Not everyone does that.

------
eksith
All the more reason to hurry up with those ocular implants! Never miss the
stream while you record it. ;)

But seriously, the genie is out of the bottle. There's no going back to the
pre-sharing days as we've come to notice our memories are fleeting... as are
our lives. In essence we're the culmination of our expriences and these days,
we're (I think) subconsciously leaving evidence of our existence, just in case
everything else of our proof of impact on the world is lost.

I'm not happy that we've completely substituted interraction with persons in
favor of the interface, but I don't think leaving behind the sharing culture
altogether is the solution. We'll (over)share, as long as the technology
exists.
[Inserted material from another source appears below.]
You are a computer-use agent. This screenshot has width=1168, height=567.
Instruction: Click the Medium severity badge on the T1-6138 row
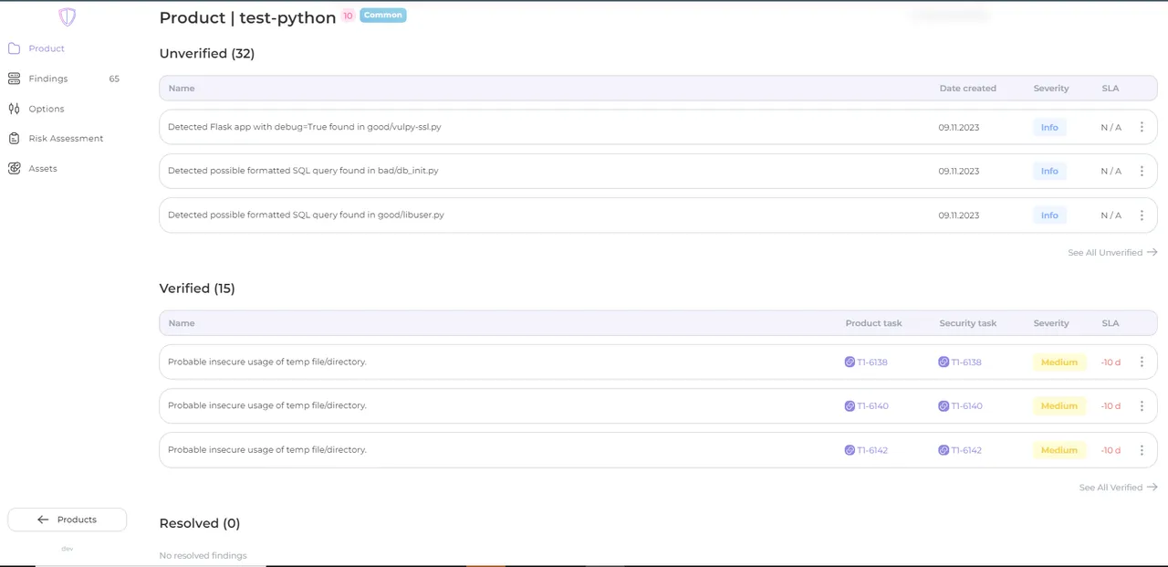pos(1059,362)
I think the only solution is to make it as unobtrusive as possible so
as to not miss input of the real world with our own organic senses.
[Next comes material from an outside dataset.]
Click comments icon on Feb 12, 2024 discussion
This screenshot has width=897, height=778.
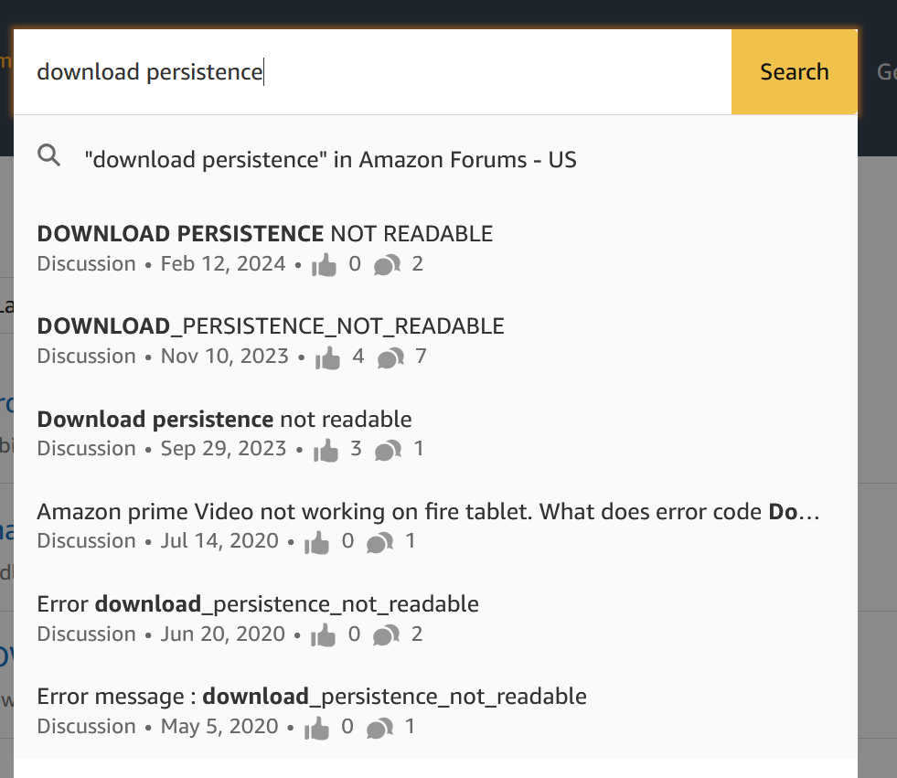click(x=387, y=265)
In a strange way, I can see this as the true appeal of Steve Mann's EyeTap or
Google Glass. Absorb your surroundings with your synapses _and_ NAND. What
your synapses will miss, the NAND will store for decades or more. All the
while augmenting your sensory reach.

------
pkorzeniewski
My thoughts exactly. Let's be honest, most people share stuff on FB/Twitter to
show off, they project an idealised picture of their life - photos from
parties, trips, concerts and so on with one clear message: "Look at my awesome
life!". Who cares? Why is it so important to know everything about everyone,
all the time? Why share every bit of your life with hundreds of people you
barely know?

------
heymishy
I agree with your viewpoint totally - and others may disagree as they have a
vested interest in encouraging consumers to share - but it is an trend that is
becoming increasingly prevalent. I think your main point is that we are
sliding towards the sharing-for-sharing's-sake end of the sharing spectrum
rather quickly and perhaps without realising it, and that its something to be
conscious of.

------
tunesmith
A large part of sharing because people _want_ to live vicariously through
other people. And sharers know this, and so they help out. That is exactly
what it was like for my Europe trip last year - it was a big enough deal to me
personally that I wanted to record it as one of the highlights of my life, and
I had friends and family that I knew were excited about the trip. So I shared
with lots of detail, and they loved it.

I think the sentiment in the article is more one of the side effects when the
system gets out of whack magnitude-wise in one direction or another. Perhaps
you're (not the poster; anyone) sharing habitually with no intent behind it,
or perhaps you're resentful of your friends, or perhaps you haven't challenged
yourself recently to go out and do something new or formative.

But when used to share an actual highlight, with people that care about you
and are apt to be happy about your highlights, it's a transaction that
benefits both sides.

------
frogpelt
The Internet is only 20 years young. In Internet years that is ancient but
technology and the way people use it always goes through progressions.

Early on, the Internet was largely about research and news. Then, people
realized they could shop online: E-Commerce, dotcom bubble. Step 3, everyone
could have their own little domain, Blogs and personal websites. Then, the
Internet became the place to be entertained, video, music, games. Now, we can
be social and share everything with our network of "friends".

Obviously this is just one guy's synopsis and it's probably out of order in
some ways. There has also been lots of overlap during the progression.

It's not that strange that we are where we are. When I was a bit younger many
people I knew had personal websites. Then they migrated to blogs. Now they're
on facebook and twitter. They'll move on to something else.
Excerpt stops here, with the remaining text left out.